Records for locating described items
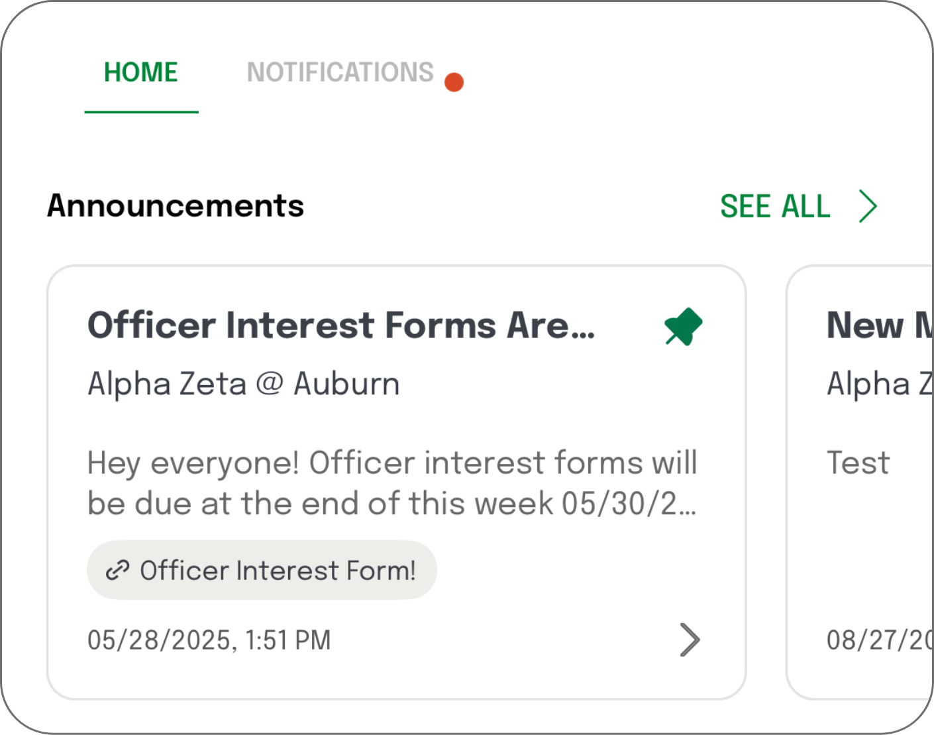The width and height of the screenshot is (934, 735).
Task: Click the 05/28/2025, 1:51 PM timestamp
Action: click(209, 640)
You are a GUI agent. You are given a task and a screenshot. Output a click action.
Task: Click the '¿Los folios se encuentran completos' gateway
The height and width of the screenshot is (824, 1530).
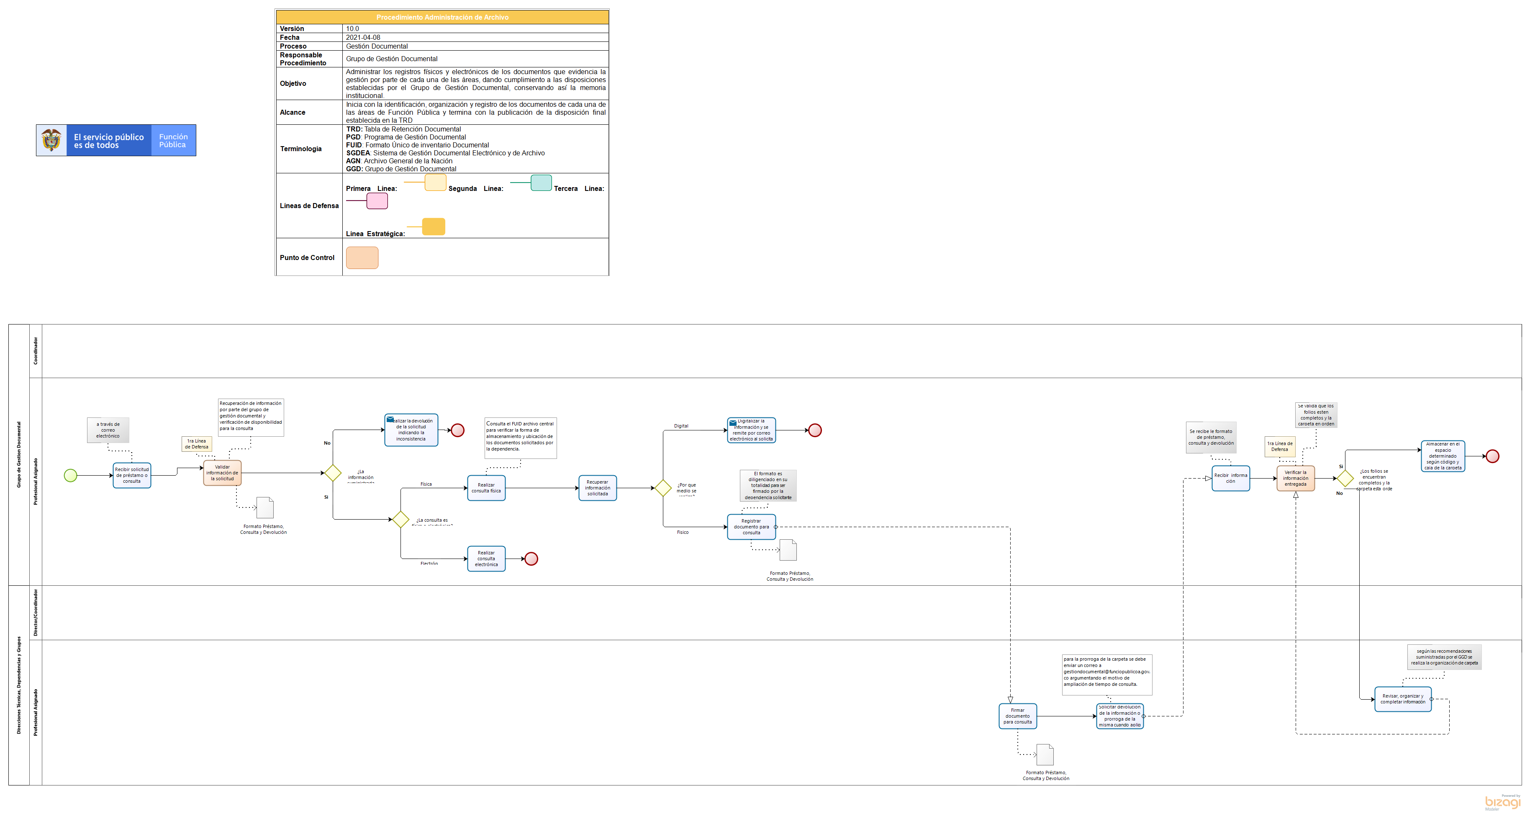1345,478
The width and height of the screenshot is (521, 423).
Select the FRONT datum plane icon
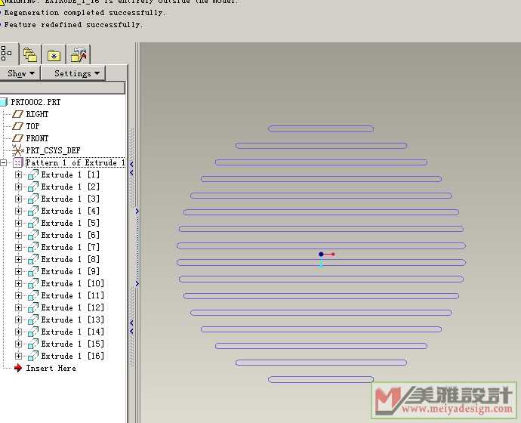(x=18, y=138)
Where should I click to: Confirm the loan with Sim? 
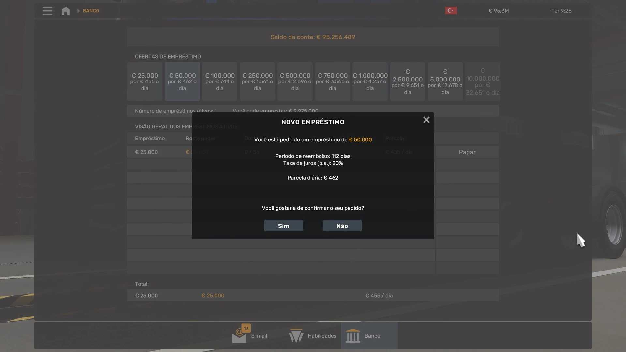(283, 226)
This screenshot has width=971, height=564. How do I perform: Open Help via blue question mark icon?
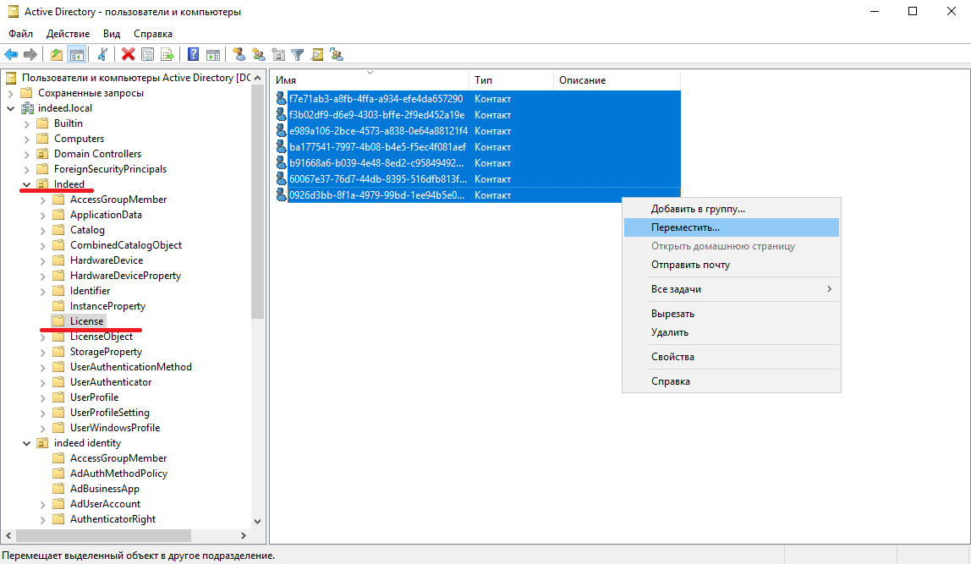click(194, 55)
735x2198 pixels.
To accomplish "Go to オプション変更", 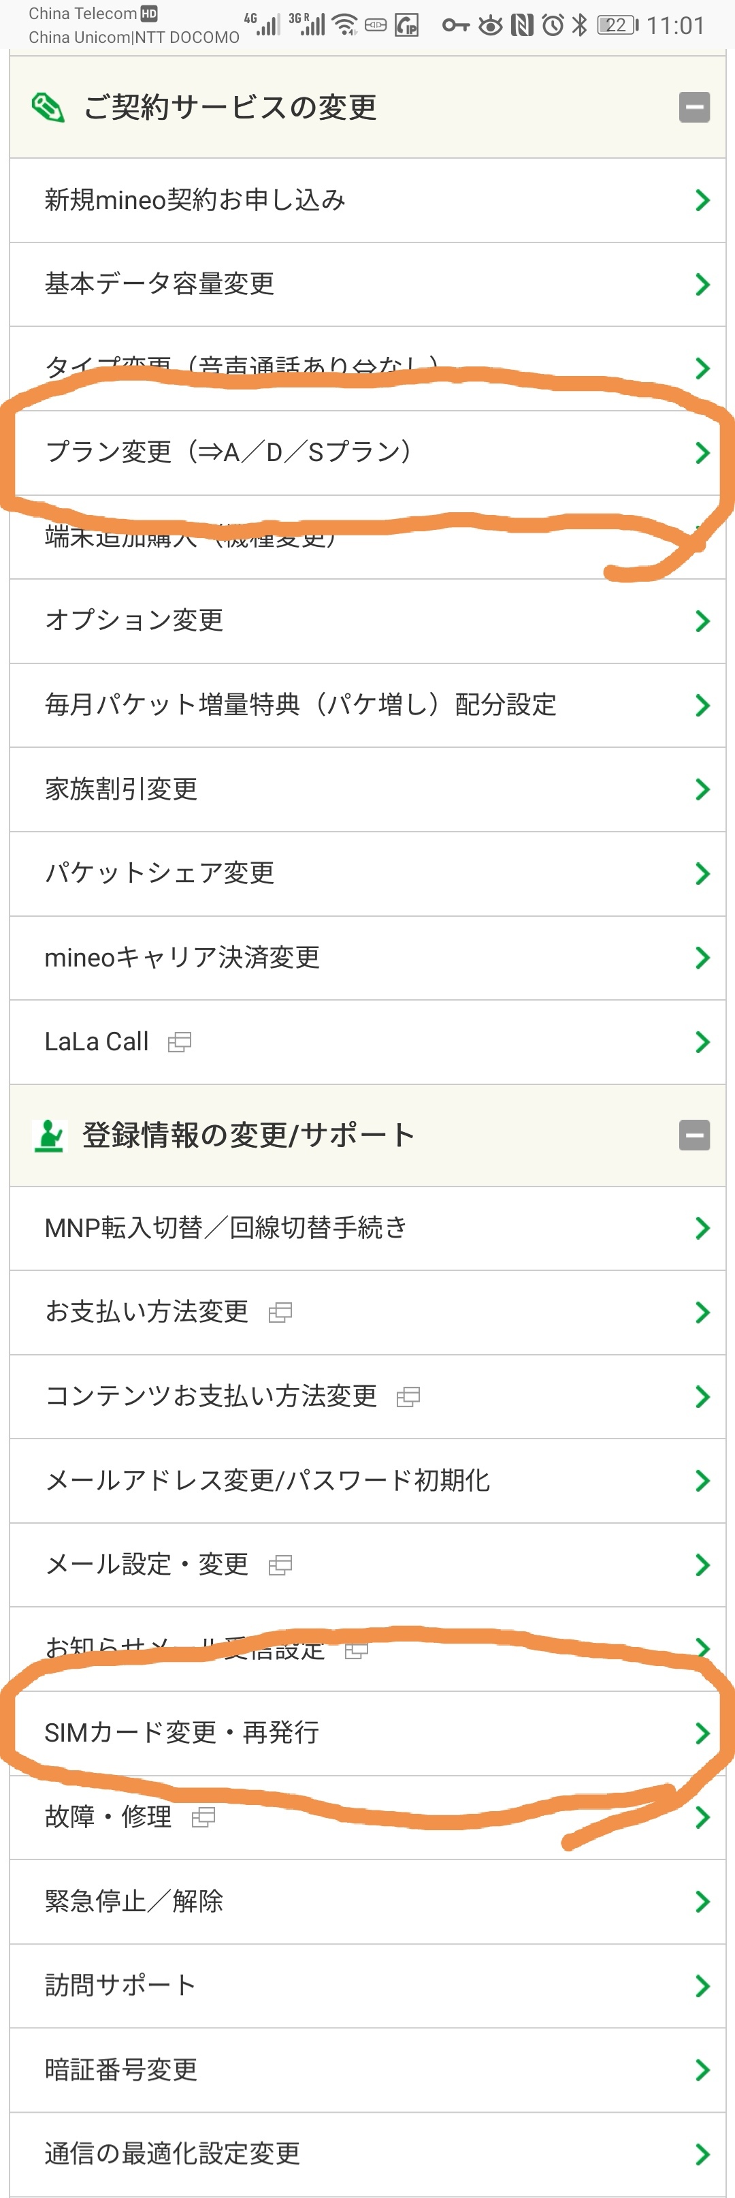I will click(x=134, y=620).
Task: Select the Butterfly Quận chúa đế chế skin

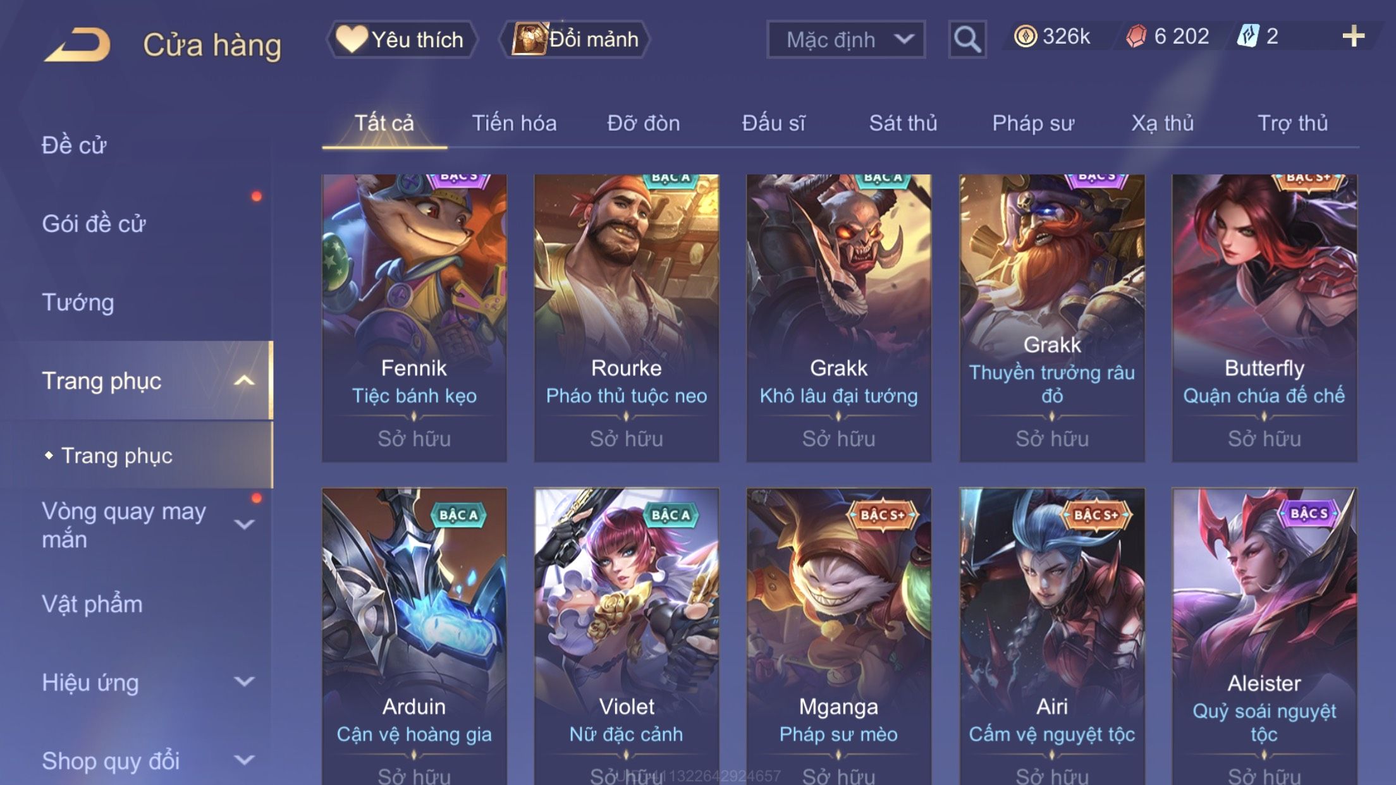Action: point(1264,318)
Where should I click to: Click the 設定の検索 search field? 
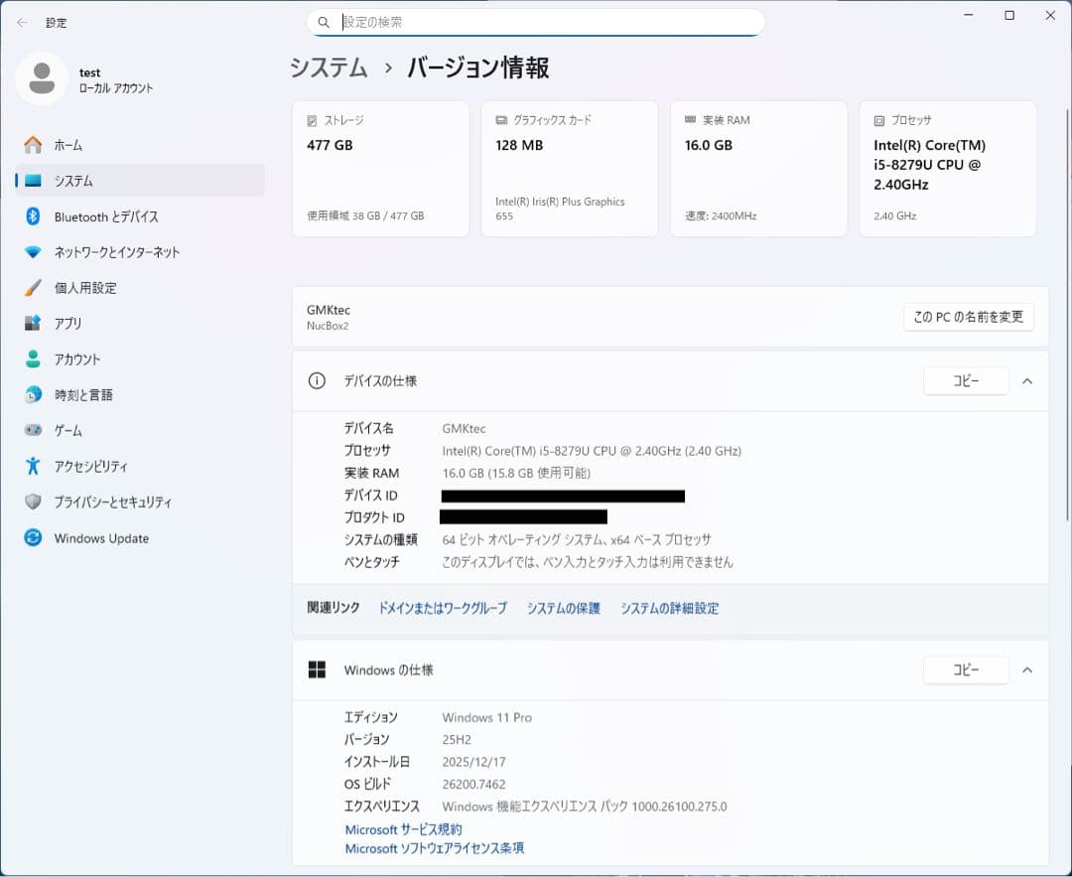(x=536, y=21)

◆ **TASK BRIEF**
Please present the material from the line with "Task: Select the" up to and including the last line of the material as a numbered list, skipping blank lines and leaving the pictures out.

◆ **TASK RESPONSE**
1. Task: Select the Butterfly Quận chúa đế chế skin
2. Action: point(1264,318)
3. Where should I click to: Click the 設定の検索 search field? 
4. (x=536, y=21)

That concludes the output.